**Exercise input**
────────

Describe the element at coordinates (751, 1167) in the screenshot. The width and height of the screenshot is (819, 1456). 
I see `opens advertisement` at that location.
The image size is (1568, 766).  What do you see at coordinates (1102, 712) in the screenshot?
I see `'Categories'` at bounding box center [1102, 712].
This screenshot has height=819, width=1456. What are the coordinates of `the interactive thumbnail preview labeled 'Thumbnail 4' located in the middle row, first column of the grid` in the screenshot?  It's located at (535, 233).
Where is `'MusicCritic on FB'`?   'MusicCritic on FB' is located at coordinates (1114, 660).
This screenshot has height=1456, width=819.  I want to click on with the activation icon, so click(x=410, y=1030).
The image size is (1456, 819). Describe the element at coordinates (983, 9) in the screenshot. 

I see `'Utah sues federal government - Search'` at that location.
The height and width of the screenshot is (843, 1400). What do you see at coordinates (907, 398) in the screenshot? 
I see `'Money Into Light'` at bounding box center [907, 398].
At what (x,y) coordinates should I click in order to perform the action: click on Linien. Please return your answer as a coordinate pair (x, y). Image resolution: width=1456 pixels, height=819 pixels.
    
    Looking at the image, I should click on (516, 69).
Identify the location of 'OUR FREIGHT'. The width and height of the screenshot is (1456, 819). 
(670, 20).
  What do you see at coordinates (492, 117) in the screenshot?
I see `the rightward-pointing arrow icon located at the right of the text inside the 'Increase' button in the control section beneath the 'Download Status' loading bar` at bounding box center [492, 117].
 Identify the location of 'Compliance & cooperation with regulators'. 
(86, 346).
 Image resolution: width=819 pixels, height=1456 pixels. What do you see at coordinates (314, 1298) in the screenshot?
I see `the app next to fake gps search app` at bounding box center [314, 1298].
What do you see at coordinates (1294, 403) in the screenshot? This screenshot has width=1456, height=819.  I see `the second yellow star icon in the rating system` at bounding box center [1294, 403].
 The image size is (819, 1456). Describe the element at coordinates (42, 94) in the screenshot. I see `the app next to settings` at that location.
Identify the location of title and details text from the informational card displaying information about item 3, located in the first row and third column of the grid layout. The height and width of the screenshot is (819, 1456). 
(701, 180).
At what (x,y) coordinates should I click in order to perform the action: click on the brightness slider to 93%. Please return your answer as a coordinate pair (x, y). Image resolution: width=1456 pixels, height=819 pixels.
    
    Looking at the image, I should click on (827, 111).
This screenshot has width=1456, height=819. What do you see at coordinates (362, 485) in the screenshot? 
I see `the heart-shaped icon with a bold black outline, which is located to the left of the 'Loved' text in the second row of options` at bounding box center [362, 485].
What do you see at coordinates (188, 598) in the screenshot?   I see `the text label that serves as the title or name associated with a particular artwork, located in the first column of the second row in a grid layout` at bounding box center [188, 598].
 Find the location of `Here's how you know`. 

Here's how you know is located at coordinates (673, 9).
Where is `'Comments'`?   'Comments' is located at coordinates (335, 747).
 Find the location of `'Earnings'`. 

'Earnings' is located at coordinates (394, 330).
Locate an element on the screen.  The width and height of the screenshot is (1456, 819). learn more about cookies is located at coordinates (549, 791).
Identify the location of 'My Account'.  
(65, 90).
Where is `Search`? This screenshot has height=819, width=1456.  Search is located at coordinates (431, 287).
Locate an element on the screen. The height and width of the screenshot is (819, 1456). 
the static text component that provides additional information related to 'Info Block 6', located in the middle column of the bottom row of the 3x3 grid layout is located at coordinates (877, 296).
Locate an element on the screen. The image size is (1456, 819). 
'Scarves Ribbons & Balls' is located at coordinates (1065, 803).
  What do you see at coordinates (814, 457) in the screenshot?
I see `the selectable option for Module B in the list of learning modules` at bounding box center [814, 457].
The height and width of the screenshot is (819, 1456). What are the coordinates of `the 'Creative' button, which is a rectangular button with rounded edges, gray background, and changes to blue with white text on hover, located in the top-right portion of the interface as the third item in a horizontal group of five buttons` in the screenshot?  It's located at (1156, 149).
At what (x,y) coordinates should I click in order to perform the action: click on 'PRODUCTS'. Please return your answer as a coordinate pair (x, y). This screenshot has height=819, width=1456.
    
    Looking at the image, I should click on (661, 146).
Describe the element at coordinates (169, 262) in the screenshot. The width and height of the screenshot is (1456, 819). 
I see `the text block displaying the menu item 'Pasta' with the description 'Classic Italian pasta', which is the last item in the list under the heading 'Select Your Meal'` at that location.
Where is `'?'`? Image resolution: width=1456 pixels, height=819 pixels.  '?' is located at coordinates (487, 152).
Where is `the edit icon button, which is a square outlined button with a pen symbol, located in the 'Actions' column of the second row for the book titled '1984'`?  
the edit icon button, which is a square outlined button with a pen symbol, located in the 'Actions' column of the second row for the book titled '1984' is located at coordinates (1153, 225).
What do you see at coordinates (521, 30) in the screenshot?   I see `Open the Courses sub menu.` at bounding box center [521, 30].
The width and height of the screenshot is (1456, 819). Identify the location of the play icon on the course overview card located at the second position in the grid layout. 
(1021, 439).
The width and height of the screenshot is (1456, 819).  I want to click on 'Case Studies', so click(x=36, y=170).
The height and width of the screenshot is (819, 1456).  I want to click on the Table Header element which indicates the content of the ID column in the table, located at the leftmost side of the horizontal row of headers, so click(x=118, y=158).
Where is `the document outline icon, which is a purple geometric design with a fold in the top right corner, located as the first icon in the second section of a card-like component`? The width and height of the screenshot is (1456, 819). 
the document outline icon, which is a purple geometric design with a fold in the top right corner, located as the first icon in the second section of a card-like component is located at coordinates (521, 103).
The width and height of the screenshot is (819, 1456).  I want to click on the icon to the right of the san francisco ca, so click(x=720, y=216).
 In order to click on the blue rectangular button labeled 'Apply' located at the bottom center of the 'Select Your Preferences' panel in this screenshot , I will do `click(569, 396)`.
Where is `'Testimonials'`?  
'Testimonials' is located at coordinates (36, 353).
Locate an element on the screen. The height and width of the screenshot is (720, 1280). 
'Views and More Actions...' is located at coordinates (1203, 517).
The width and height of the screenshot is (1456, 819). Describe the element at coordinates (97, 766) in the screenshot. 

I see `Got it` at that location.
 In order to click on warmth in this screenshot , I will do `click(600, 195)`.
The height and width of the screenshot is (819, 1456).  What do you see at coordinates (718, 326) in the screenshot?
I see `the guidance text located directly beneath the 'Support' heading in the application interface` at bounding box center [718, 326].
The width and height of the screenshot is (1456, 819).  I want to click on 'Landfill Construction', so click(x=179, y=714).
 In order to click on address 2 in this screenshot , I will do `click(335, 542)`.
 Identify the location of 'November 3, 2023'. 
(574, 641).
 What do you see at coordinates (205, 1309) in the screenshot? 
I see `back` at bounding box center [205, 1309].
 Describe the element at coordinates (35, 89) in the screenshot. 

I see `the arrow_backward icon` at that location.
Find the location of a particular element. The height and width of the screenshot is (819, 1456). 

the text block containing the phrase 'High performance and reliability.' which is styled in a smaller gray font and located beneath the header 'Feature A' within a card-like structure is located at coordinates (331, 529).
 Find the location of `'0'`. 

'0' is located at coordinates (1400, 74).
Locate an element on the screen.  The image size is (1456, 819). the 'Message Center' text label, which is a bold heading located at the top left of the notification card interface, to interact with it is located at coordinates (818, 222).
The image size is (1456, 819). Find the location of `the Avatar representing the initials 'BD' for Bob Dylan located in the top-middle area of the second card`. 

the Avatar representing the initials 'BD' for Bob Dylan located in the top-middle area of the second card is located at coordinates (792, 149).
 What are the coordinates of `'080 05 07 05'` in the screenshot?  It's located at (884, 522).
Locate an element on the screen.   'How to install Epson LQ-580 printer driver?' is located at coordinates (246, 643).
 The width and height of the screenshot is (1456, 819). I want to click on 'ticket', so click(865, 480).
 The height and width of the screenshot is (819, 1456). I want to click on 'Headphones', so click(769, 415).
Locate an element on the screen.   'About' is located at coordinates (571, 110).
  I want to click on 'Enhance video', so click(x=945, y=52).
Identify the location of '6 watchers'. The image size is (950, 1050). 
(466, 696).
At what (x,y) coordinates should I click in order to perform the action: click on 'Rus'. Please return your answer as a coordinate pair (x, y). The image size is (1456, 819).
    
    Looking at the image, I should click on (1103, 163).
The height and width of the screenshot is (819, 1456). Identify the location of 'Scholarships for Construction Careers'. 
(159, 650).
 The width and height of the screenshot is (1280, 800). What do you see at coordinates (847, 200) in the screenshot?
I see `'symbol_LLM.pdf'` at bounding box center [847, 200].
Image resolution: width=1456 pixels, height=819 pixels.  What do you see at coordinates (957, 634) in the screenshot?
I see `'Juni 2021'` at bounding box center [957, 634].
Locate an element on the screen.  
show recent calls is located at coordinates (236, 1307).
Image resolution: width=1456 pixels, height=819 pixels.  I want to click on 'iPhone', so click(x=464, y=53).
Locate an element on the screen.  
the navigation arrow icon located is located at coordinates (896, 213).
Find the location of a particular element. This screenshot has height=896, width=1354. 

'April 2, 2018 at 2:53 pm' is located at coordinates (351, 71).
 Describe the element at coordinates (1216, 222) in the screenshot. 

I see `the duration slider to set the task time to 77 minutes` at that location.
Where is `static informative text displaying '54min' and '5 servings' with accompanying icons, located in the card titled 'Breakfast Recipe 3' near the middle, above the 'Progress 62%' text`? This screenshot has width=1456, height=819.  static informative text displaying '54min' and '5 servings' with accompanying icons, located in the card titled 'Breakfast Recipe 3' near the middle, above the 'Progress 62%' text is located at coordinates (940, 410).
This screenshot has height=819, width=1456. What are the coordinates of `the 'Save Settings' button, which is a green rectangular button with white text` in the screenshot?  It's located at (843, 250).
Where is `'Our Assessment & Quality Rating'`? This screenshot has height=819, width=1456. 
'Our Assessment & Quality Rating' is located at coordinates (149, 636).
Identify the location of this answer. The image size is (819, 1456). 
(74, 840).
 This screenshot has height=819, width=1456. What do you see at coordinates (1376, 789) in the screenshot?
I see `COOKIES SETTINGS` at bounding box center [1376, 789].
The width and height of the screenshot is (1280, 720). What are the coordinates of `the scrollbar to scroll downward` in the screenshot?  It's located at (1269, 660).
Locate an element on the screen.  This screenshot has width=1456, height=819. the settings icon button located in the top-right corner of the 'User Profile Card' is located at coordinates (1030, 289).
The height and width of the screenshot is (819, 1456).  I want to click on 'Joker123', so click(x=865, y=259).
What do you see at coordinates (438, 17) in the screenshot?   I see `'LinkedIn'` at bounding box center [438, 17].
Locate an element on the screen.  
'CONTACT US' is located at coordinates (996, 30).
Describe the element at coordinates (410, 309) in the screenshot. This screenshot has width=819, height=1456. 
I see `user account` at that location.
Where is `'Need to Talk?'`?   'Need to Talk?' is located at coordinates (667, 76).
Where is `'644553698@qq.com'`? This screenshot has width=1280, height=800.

────────

**Task directions**
Can you print the lines above, starting from the very first one and ending with the line that contains "center [1102, 712].", both included, with nothing changed?

**Exercise output**
Describe the element at coordinates (751, 1167) in the screenshot. The width and height of the screenshot is (819, 1456). 
I see `opens advertisement` at that location.
The image size is (1568, 766).  What do you see at coordinates (1102, 712) in the screenshot?
I see `'Categories'` at bounding box center [1102, 712].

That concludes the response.